__Entries provided__:
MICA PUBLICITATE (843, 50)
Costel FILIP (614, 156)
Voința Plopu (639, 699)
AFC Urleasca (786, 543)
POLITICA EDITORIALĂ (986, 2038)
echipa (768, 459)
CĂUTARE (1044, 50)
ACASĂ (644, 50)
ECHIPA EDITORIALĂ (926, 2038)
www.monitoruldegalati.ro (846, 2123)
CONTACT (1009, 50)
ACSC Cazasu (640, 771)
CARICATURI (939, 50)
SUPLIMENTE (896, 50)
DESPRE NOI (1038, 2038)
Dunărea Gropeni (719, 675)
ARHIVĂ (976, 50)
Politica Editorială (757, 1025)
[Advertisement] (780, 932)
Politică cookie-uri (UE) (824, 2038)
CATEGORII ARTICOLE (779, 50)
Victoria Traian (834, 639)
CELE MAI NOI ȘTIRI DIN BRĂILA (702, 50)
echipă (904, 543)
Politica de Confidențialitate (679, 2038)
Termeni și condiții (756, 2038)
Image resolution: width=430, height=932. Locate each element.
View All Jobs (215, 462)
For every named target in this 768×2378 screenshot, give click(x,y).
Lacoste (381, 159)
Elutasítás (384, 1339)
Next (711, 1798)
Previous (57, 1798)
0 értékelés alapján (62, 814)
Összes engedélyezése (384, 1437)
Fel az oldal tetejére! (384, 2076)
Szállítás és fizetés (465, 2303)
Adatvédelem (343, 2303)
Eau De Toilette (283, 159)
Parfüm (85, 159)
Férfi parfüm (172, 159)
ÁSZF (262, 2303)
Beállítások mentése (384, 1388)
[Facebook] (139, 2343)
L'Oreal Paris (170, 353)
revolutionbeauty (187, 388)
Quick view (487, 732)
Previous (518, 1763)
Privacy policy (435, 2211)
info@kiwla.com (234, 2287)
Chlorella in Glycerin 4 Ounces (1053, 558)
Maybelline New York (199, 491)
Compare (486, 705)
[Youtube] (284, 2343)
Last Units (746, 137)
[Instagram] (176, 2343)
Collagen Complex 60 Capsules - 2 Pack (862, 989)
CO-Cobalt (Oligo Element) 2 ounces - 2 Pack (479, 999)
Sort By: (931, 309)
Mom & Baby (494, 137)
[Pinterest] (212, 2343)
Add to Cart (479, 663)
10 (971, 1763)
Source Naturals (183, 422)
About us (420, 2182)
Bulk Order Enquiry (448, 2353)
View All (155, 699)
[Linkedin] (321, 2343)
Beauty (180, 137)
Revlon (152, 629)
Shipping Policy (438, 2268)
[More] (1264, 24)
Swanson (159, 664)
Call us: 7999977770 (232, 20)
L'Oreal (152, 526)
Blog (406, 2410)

__Task item__:
For the listing above, print only the lines starting at the line containing "revolutionbeauty (187, 388)" and ending at the line containing "Source Naturals (183, 422)", exactly, both included.

__Completed task__:
revolutionbeauty (187, 388)
Quick view (487, 732)
Previous (518, 1763)
Privacy policy (435, 2211)
info@kiwla.com (234, 2287)
Chlorella in Glycerin 4 Ounces (1053, 558)
Maybelline New York (199, 491)
Compare (486, 705)
[Youtube] (284, 2343)
Last Units (746, 137)
[Instagram] (176, 2343)
Collagen Complex 60 Capsules - 2 Pack (862, 989)
CO-Cobalt (Oligo Element) 2 ounces - 2 Pack (479, 999)
Sort By: (931, 309)
Mom & Baby (494, 137)
[Pinterest] (212, 2343)
Add to Cart (479, 663)
10 (971, 1763)
Source Naturals (183, 422)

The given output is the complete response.